[Stored data entries]
========================================

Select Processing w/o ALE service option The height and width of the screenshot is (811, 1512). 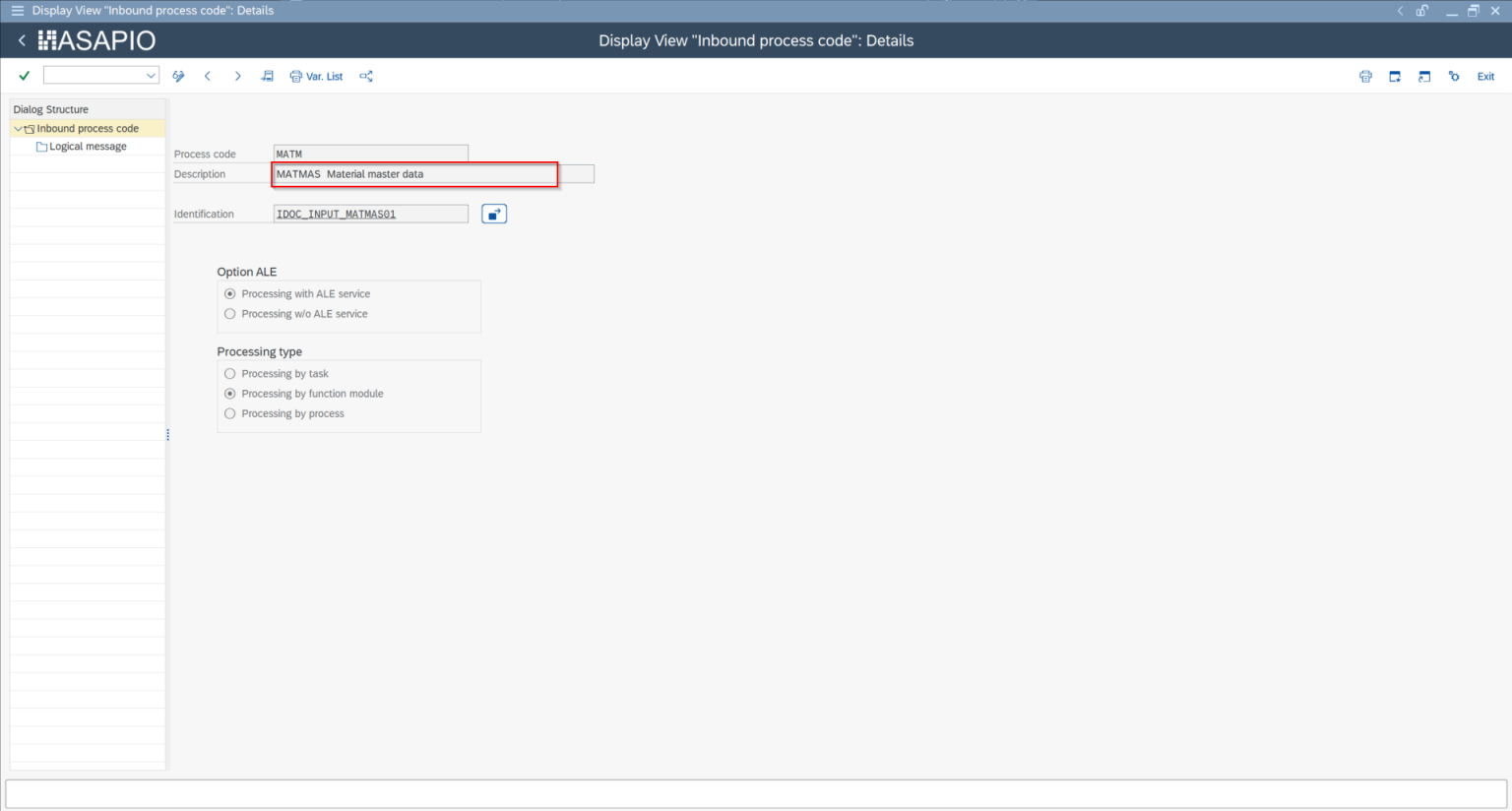pyautogui.click(x=230, y=314)
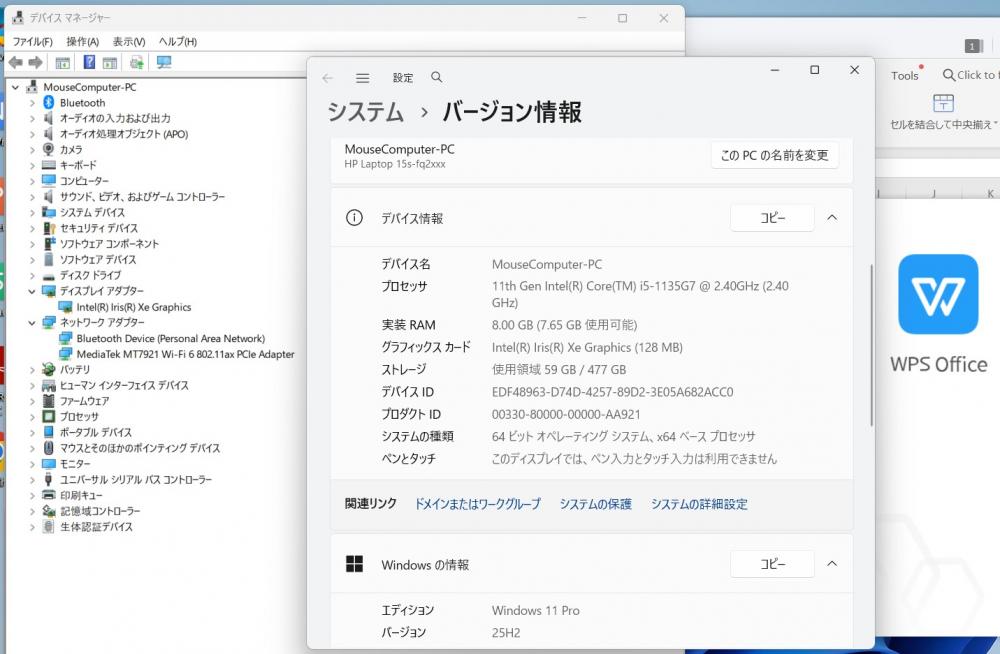Viewport: 1000px width, 654px height.
Task: Select Intel(R) Iris(R) Xe Graphics device
Action: click(x=133, y=307)
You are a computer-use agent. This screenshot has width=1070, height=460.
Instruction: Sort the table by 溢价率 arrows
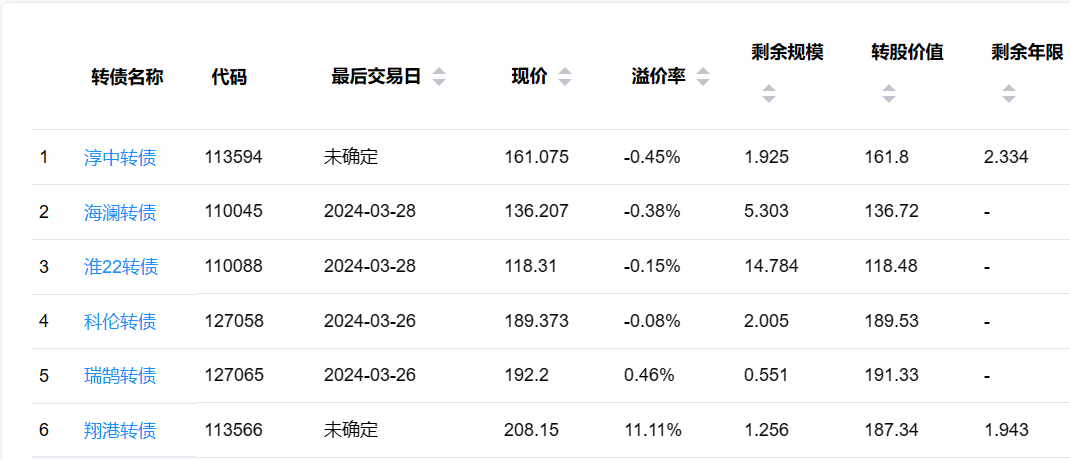click(x=703, y=77)
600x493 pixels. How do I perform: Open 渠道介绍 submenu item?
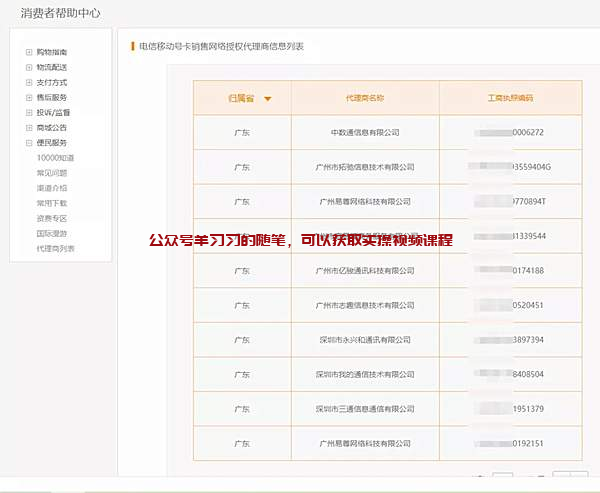52,188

========================================

Assignment: Retype, word for word, the line containing "Instruction: Sort the table by 溢价率 arrows" and each line after it through the end of the data, leaving any picture out.

The answer:
Instruction: Sort the table by 溢价率 arrows
click(x=703, y=77)
600x493 pixels. How do I perform: Open 渠道介绍 submenu item?
52,188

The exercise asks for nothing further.